Look through the records below for the line with "精選羅盤 (224, 63)". Return that line and each one after it up to and including the line with "yzhl (587, 1313)", exactly.

--- Records provided Enclosed Below ---

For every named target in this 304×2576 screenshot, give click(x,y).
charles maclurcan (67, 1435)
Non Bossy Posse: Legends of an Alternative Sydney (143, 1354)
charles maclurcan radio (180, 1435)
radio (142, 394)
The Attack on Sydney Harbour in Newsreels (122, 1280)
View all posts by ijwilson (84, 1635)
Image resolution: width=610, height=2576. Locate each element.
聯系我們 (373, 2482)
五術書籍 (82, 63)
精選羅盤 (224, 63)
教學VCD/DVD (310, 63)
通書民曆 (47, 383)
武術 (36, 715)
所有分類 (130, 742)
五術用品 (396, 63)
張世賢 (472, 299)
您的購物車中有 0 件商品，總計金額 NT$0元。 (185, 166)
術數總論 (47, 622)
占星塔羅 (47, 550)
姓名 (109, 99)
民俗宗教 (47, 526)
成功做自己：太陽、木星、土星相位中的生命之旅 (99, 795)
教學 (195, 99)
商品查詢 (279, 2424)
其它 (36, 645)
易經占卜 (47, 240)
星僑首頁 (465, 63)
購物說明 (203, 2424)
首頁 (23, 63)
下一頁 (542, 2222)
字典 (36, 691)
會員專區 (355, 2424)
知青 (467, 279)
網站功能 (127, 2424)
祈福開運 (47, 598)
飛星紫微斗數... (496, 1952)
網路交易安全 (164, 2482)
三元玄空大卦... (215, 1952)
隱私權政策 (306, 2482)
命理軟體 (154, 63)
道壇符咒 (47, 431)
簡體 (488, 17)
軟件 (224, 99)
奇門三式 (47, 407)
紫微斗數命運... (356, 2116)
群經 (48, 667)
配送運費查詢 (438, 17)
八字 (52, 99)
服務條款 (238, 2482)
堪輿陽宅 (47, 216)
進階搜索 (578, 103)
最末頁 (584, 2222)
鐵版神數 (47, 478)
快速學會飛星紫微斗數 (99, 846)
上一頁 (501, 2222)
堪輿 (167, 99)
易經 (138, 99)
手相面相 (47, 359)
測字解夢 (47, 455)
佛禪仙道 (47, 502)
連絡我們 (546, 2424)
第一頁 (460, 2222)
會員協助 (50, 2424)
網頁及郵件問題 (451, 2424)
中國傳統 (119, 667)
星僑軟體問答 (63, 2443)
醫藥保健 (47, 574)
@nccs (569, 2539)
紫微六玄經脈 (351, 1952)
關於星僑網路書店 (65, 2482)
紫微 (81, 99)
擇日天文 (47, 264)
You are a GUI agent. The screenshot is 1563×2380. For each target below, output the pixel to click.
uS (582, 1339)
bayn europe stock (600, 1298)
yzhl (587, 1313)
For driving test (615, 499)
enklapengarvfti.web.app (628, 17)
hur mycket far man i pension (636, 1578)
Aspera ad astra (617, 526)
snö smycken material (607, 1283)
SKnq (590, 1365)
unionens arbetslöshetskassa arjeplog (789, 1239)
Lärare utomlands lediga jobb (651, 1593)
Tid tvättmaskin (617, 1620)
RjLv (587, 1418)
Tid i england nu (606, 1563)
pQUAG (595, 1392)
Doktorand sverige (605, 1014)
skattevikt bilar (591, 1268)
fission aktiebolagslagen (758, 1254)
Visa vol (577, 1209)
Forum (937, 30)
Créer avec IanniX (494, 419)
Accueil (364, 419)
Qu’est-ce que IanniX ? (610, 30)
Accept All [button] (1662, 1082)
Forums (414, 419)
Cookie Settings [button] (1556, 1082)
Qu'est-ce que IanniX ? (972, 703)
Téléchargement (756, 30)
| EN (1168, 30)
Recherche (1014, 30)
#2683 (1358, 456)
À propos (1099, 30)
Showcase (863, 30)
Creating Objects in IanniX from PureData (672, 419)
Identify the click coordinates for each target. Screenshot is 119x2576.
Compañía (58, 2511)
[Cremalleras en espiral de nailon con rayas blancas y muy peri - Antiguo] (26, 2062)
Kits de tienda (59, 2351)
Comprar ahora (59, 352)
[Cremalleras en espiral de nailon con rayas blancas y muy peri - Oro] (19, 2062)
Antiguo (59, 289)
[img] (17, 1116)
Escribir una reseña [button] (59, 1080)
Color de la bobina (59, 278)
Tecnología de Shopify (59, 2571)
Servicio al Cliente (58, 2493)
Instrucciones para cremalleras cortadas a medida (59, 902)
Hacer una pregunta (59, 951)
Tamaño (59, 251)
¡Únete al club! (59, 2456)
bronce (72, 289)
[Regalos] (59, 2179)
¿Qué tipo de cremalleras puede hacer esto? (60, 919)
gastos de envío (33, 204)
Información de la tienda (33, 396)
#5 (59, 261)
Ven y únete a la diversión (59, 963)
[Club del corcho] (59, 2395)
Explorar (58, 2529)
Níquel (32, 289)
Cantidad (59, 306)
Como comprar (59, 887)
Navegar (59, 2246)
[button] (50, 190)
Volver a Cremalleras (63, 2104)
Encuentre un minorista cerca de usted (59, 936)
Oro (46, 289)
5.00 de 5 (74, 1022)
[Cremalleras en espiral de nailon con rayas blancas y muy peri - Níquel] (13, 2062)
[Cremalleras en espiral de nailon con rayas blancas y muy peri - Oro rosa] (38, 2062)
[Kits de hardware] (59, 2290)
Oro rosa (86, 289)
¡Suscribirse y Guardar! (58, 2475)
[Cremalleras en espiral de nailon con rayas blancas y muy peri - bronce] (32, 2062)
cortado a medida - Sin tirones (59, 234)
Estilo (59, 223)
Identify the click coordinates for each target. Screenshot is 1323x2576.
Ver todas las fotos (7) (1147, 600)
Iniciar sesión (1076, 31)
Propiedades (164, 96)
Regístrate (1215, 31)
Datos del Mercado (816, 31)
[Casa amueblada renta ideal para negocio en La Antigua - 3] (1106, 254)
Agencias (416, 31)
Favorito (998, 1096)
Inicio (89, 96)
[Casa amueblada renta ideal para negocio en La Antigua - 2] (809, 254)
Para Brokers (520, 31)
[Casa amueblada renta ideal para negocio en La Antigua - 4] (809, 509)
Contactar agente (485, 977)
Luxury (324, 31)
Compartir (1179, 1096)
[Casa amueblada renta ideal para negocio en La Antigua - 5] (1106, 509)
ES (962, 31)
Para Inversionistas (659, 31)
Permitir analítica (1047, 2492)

--- End of Enclosed Records provided ---

### Written solution
精選羅盤 (224, 63)
教學VCD/DVD (310, 63)
通書民曆 (47, 383)
武術 (36, 715)
所有分類 (130, 742)
五術用品 (396, 63)
張世賢 (472, 299)
您的購物車中有 0 件商品，總計金額 NT$0元。 (185, 166)
術數總論 (47, 622)
占星塔羅 (47, 550)
姓名 (109, 99)
民俗宗教 (47, 526)
成功做自己：太陽、木星、土星相位中的生命之旅 (99, 795)
教學 (195, 99)
商品查詢 (279, 2424)
其它 (36, 645)
易經占卜 (47, 240)
星僑首頁 (465, 63)
購物說明 (203, 2424)
首頁 (23, 63)
下一頁 (542, 2222)
字典 (36, 691)
會員專區 (355, 2424)
知青 (467, 279)
網站功能 (127, 2424)
祈福開運 (47, 598)
飛星紫微斗數... (496, 1952)
網路交易安全 (164, 2482)
三元玄空大卦... (215, 1952)
隱私權政策 (306, 2482)
命理軟體 (154, 63)
道壇符咒 (47, 431)
簡體 (488, 17)
軟件 (224, 99)
奇門三式 (47, 407)
紫微斗數命運... (356, 2116)
群經 (48, 667)
配送運費查詢 (438, 17)
八字 (52, 99)
服務條款 (238, 2482)
堪輿陽宅 (47, 216)
進階搜索 (578, 103)
最末頁 (584, 2222)
鐵版神數 (47, 478)
快速學會飛星紫微斗數 (99, 846)
上一頁 (501, 2222)
堪輿 (167, 99)
易經 (138, 99)
手相面相 (47, 359)
測字解夢 (47, 455)
佛禪仙道 (47, 502)
連絡我們 (546, 2424)
第一頁 (460, 2222)
會員協助 (50, 2424)
網頁及郵件問題 (451, 2424)
中國傳統 (119, 667)
星僑軟體問答 (63, 2443)
醫藥保健 (47, 574)
@nccs (569, 2539)
紫微六玄經脈 (351, 1952)
關於星僑網路書店 (65, 2482)
紫微 (81, 99)
擇日天文 (47, 264)
You are a GUI agent. The screenshot is 1563×2380. For each target below, output the pixel to click.
uS (582, 1339)
bayn europe stock (600, 1298)
yzhl (587, 1313)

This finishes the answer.